A study on the glycemic index (GI) of sweet and regular potatoes has looked into the difference between the GIs during different cooking methods.


The evidence suggests that boiled sweet potatoes may have a low GI of 46. However, when baked, the index of this product can rise significantly to a high GI of 94. [5]


In comparison, boiled white potatoes have a high GI of around 70, while the index of baked ones is even higher: 85. [6]


How nutritious are potatoes?


According to Harvard T.H. Chan School of Public Health, sweet potatoes have a high load of micronutrients [7] [8] :

  • Vitamin A, as beta-carotene (this gives the orange color of the vegetable)

  • Vitamin B6

  • Vitamin C

  • Potassium

  • Flavonoids

Regular potatoes can be great source of various vitamins, minerals, and trace elements, including [9] [10]:

  • Vitamin C

  • Vitamins from B group (mainly B1, B6, and folate)

  • Potassium

  • Zinc

  • Calcium

  • Phosphorous

  • Phytochemical (bioactive compounds)


Are sweet potatoes healthier than regular potatoes?

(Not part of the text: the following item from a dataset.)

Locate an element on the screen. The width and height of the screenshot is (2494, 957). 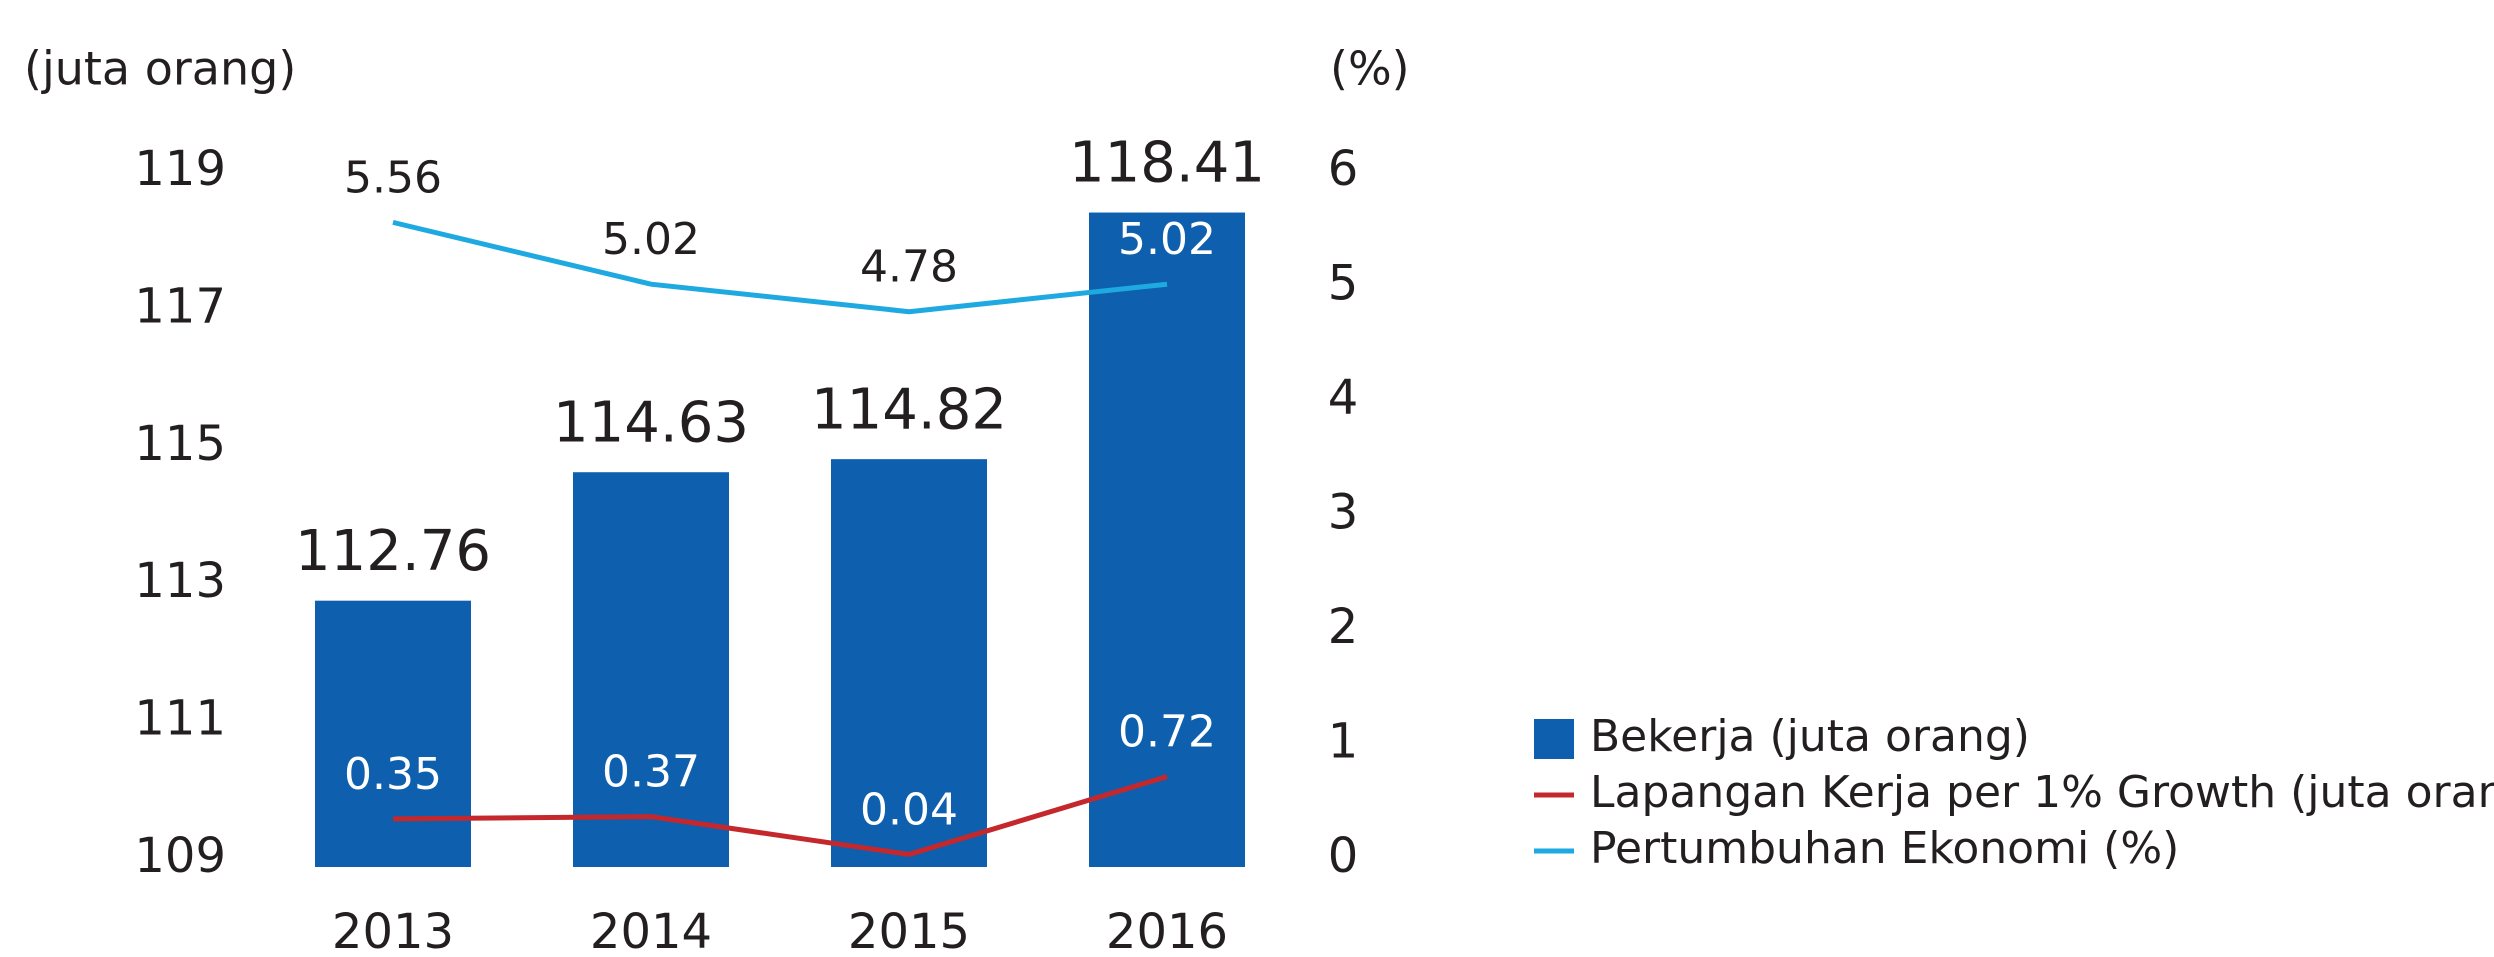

The advice from Claudia Hleap (Registered Dietitian):

There has always been a lot of hype in the debate between sweet potatoes and regular white potatoes. Many of the patients I see for weight and diabetes management are under the assumption that these vegetables have extremely different impacts on blood sugar. Based on the evidence provided in this article, it is apparent that there is a limited difference in calorie, carbohydrate, and fiber content when comparing regular white potatoes and sweet potatoes, although the two potatoes vary in nutrient composition. Therefore, one potato is not superior to the other. Based on these findings, you should choose whichever potato you enjoy the most! Eat the skin of the potato, regardless of the type of potato, to optimize the amount of fiber you’re consuming. The best thing to do is to eat potatoes in moderation and to alternate between the two types to get a variety of nutrients in your diet!

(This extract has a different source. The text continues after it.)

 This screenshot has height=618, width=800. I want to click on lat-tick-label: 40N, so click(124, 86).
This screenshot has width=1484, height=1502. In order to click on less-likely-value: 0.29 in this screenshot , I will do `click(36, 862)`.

The health benefits of potatoes are associated with their micronutrient load.

In that sense, evidence suggests that sweet potatoes can act as antioxidants and reduce the negative effect of oxidative stress and inflammation in the body. They are associated with a high degree of liver health support and reduced signs of aging. [11]

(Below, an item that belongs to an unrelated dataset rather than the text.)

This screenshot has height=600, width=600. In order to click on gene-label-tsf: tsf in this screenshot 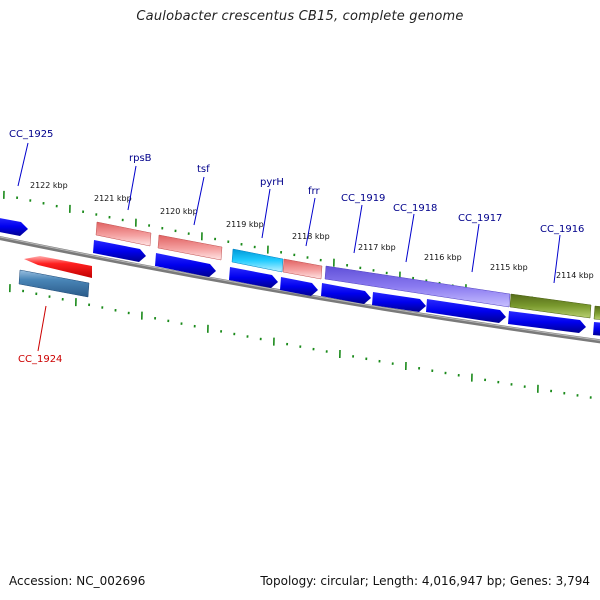, I will do `click(204, 170)`.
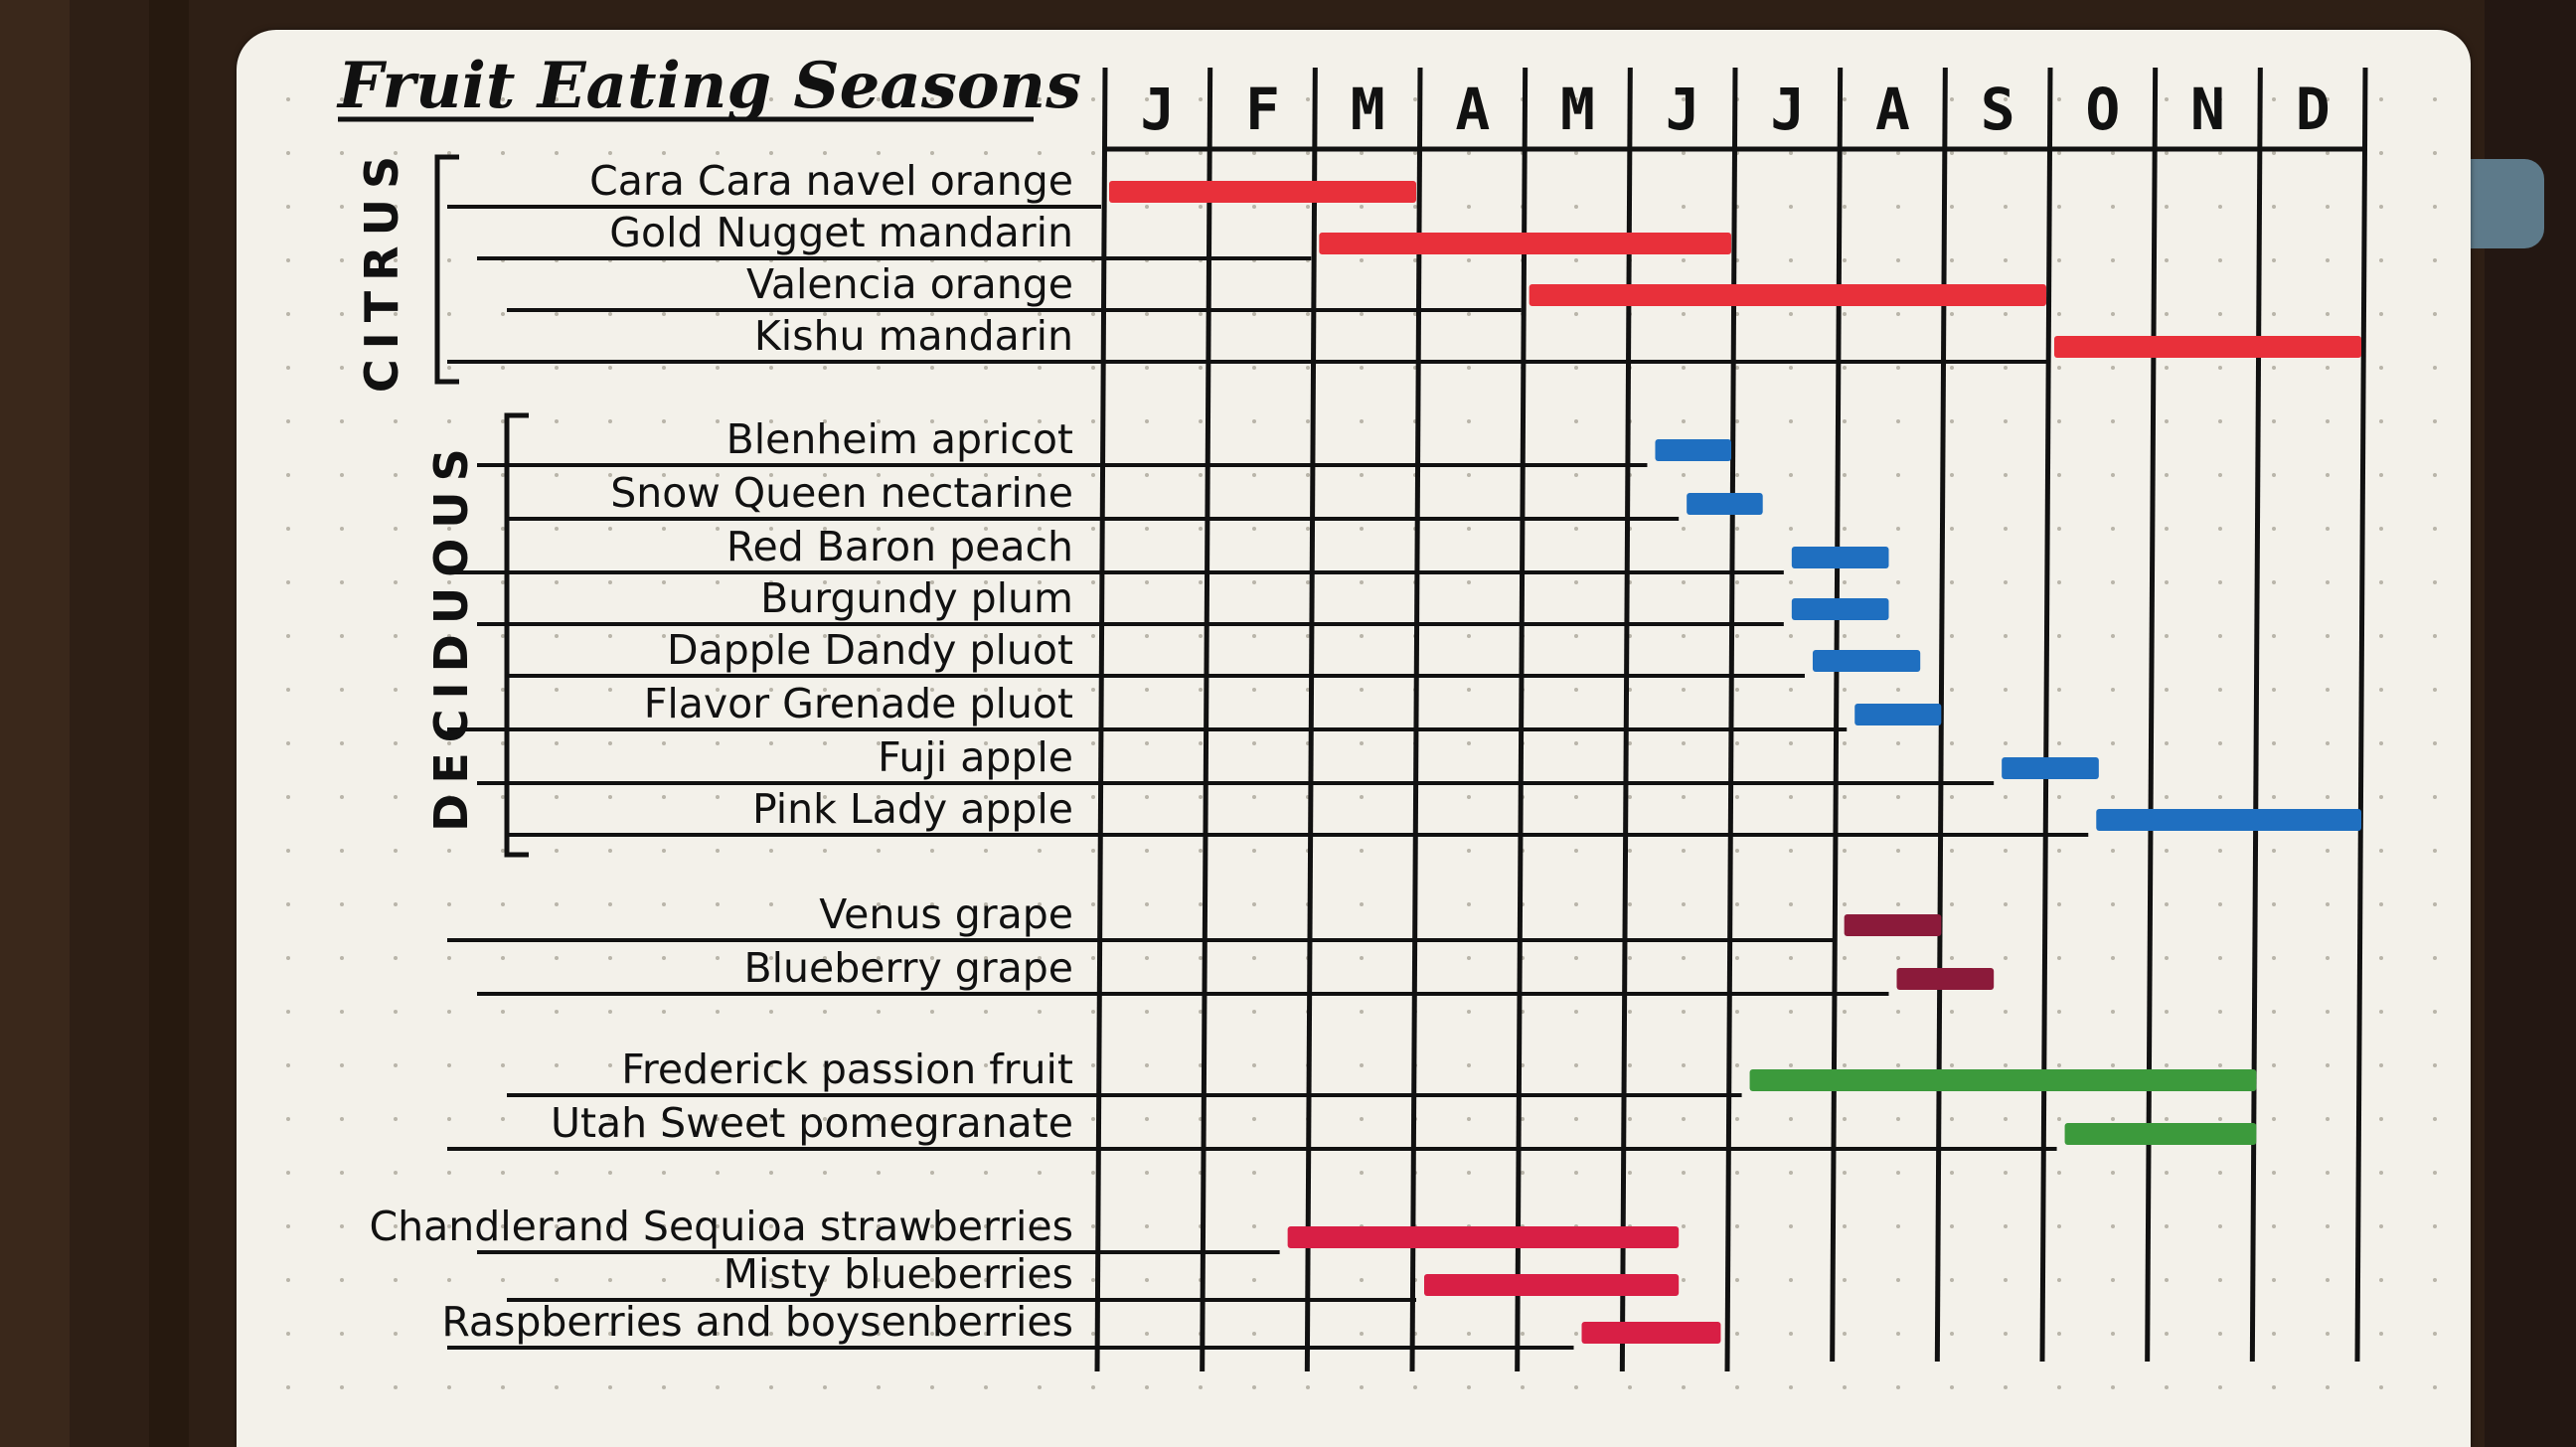  Describe the element at coordinates (1311, 720) in the screenshot. I see `month-gridline` at that location.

The health benefits of regular potatoes are often underestimated and neglected. However, studies show that the moderate consumption of potatoes may actually improve hypertension symptoms as well as reduce the risk of heart diseases, macular degeneration, osteoporosis, and strokes. [12]


What is the best way to cook potatoes and sweet potatoes?


Potatoes may lose some part of their micronutrient value when heated and cooked.

One interesting fact here is that boiled regular potatoes have more calories than baked ones (87 kcal to 93 kcal). [13] However, for sweet potatoes, that is not the case: if you bake them they would be more calories than boiled ones! (86 kcal to 90kcal) [14]


Even though the difference is not significant, keep this little tip in mind if you count your daily calories.


When it comes to macros, boiled sweet potatoes contain fewer carbs than baked ones. (21 kcal to 18kcal). [15] And regular potatoes have the same carb content when baked or boiled (20kcal). This information can be useful if you are on a low carb or keto diet, although when considering the limited impact that cooking has on carbohydrate content, it does not need to be a significant consideration. [16]


For diabetes patients, boiled sweet potato is preferred because of its low GI (does not cause sharp spikes in blood sugar). Keep in mind that this only applies when potatoes are consumed in moderation. In this instance, too much of a good thing will not end up being a good thing for your blood sugars. When eating potatoes, it’s a good idea to serve them with fiber-rich vegetables, which slow down the metabolization of sugars and prevents significant peaks in blood glucose.


Conclusion


We can conclude that both sweet potatoes and regular potatoes provide us with key nutrients and can be beneficial to our health. Nonetheless, because of their high carb content and glycemic index (except boiled sweet potato), it’s best to eat them in moderation and combine with other fiber-rich foods, veggies, and proteins to achieve a diverse and balanced diet.